プロローーーーーーグ
災害。
病気。
事件。
事故。
自殺。
老衰。
死に方のバリエーションは数あれど、自身のそれを望み通りにコントロールすることは難しい。
「君は世界の味方かな?」
鬱陶しい、耳障りな声がそう問いかける。
誰も味方なんていない。
人の心は分からない。仲間のようでいて、腹の底で何を考えているかなんて知る由もない。
だが一つだけ言えるのは、自分自身の腹の底は嫌という分かってしまうこと。
俺は世界の味方なのか?
くだらない自問自答だ。
心底くだらない。
決まっている。
俺は……。
「御託はいいから、力を貸せよ」
問いを無視された耳障りな声の持ち主は、その反応こそ待っていたとばかりににんまりと笑い、愉快そうに言葉を継いだ。
「そうそう、やっぱりそうこなくちゃ。ゲームは本気でやらなきゃ面白くない」
一歩を踏み出すと、足の底の皮が燃えるように熱い。
化け物どもの不気味な相貌が一斉に俺の方を向く。
もう何度目かの地獄だ。
だが、
この苦しみこそが、本当に必要なものだったんだ。
「ゲームをクリアする為の唯一の方法は、ゲームをクリアするまで挑み続けることだ」
「ははっ、けだし名言だね」
次の瞬間、俺はセーブ地点まで戻されていた」
「糞っ!!」
県市は人口十万人ほどの程良い地方自治体である。
平凡な人々が平凡な日常を送るこの町に、平凡ならざる運命を抱えた少年がいた。
司。
母親の庵と二人暮らしを送る彼は、長大たる未来にビッグな夢を抱く健康的な若者であった。
「ねえ司、オムライスにはケチャップだと思う?」
「なに言ってんだよ母さん、オムライスには砂糖醤油だろ」
「そうだよね、流石は私の息子」
「DNAって怖いな……」
司の父親、昴は既に命を落としている。冒頭の死に方バリエーションで言ったら、事故。彼は轢かれそうな仔犬を庇って轢かれて死んだ。
「嘘みたいだよね」
「なにが?」
「お父さんの死に方」
「ああ……。ていうか俺、現場を目撃してないから未だに半信半疑なんだけど」
昴はなんということはない、夫婦二人での買い物の帰り道に轢かれて死んだ。その時の司はまだ胎児だった。

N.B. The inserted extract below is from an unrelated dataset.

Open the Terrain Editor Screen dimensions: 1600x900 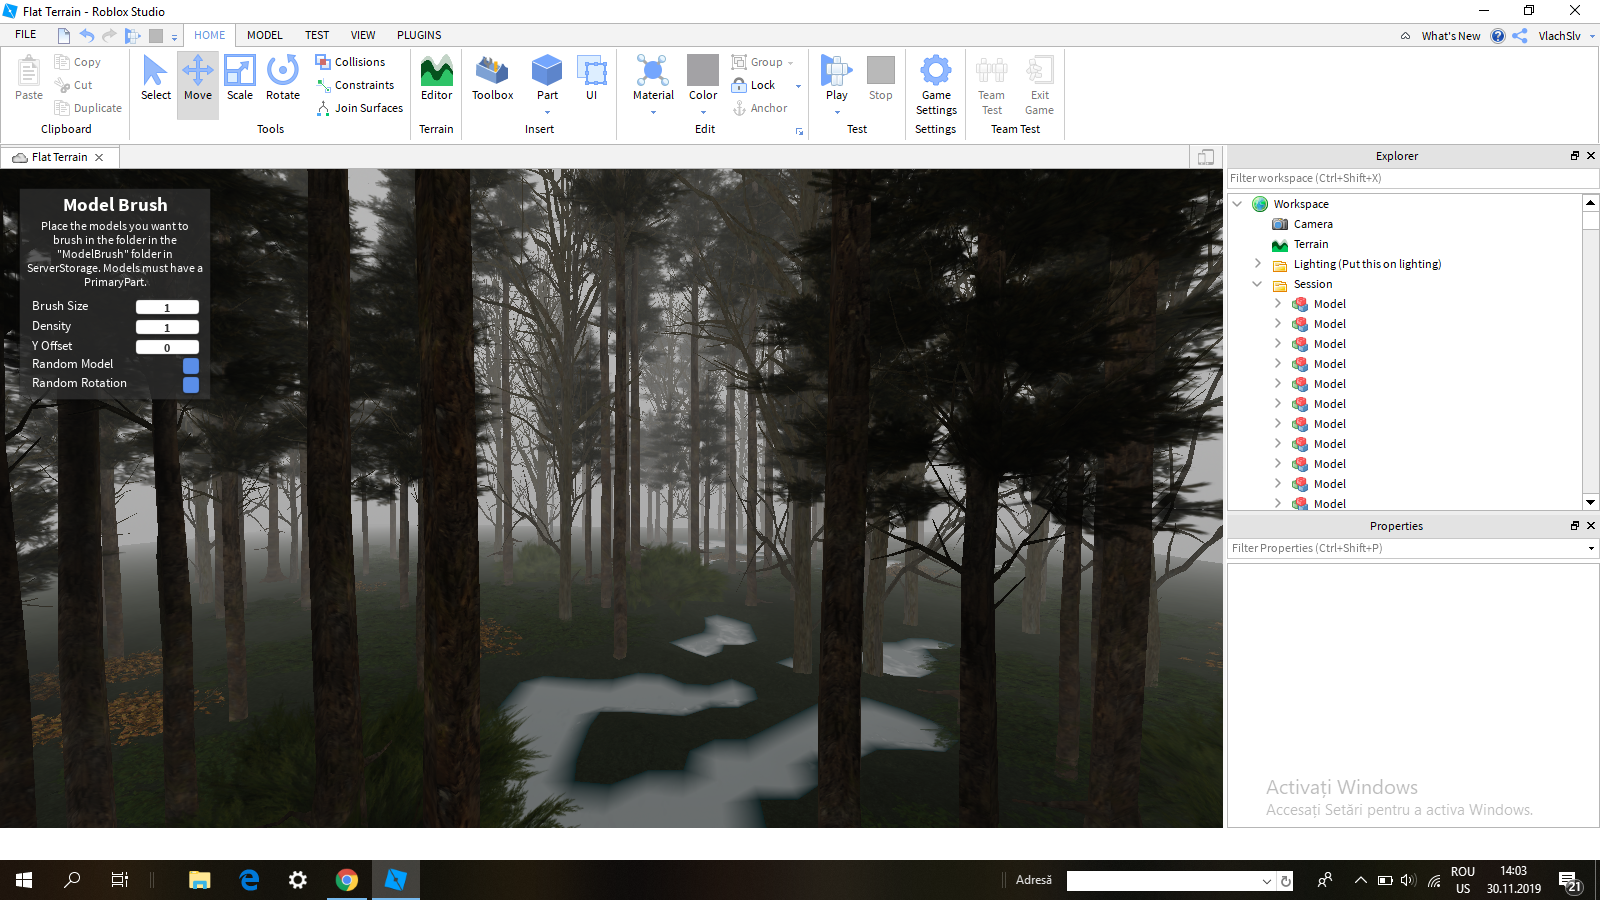(x=436, y=80)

「新しい命が生まれて、さあこれからだぞ!!って時に逝っちゃってさあ……。勝手すぎるっちゃありゃしないよね」
「父さんのこと、嫌いになった?」
「死んだ人のこと、嫌いになってもねえ……。でもさ、変な話、血を流して倒れてるあの人を見て、ああ、やっぱりこうなったんだ。って……。酷い人みたいだけど、あの時の私は妙に納得しちゃったんだよね」
「子供に聞かせるには重いよ……」
「でも、司はお父さんのこと知らないでしょ?私が聞かせてあげなきゃ」
「オブラートってものをさ、もっとこう……」
「あらやだ、そんな難しい言葉どこで思えたのかしら」
庵はため息をつく。しかしそれは、悲しみや怒りというものとは少し違う、美しい思い出に思い馳せる時のような、そんな。
「あの人がああじゃなかったら、私はあの人を好きにならなかった」
すっ、と庵の瞳が司を捉える。司はなぜか動けない。
「ああじゃなかったら、司はここにいなかった」
世の理はなんとも残酷で、理不尽で、時に思ったより温かい。
そんな陽だまりの時間が暫しすぎて。
「じゃ、昔話はほどほどにして。買い出しに行きたい人ー」
「募集形式にしないでいいから。どうせ強制だし」
「嫌々やるより、自分からやる方がやる気出るでしょうが」
「買い物リスト、早く書いてよ」
何気ない会話を済ませたところで、司はいつものように買い出しに出かけた。
そして帰ってくると、母親が意識を失い倒れていた。
父親との思い出話もほどほどに、庵は昴の元へ旅立ってしまったのだ。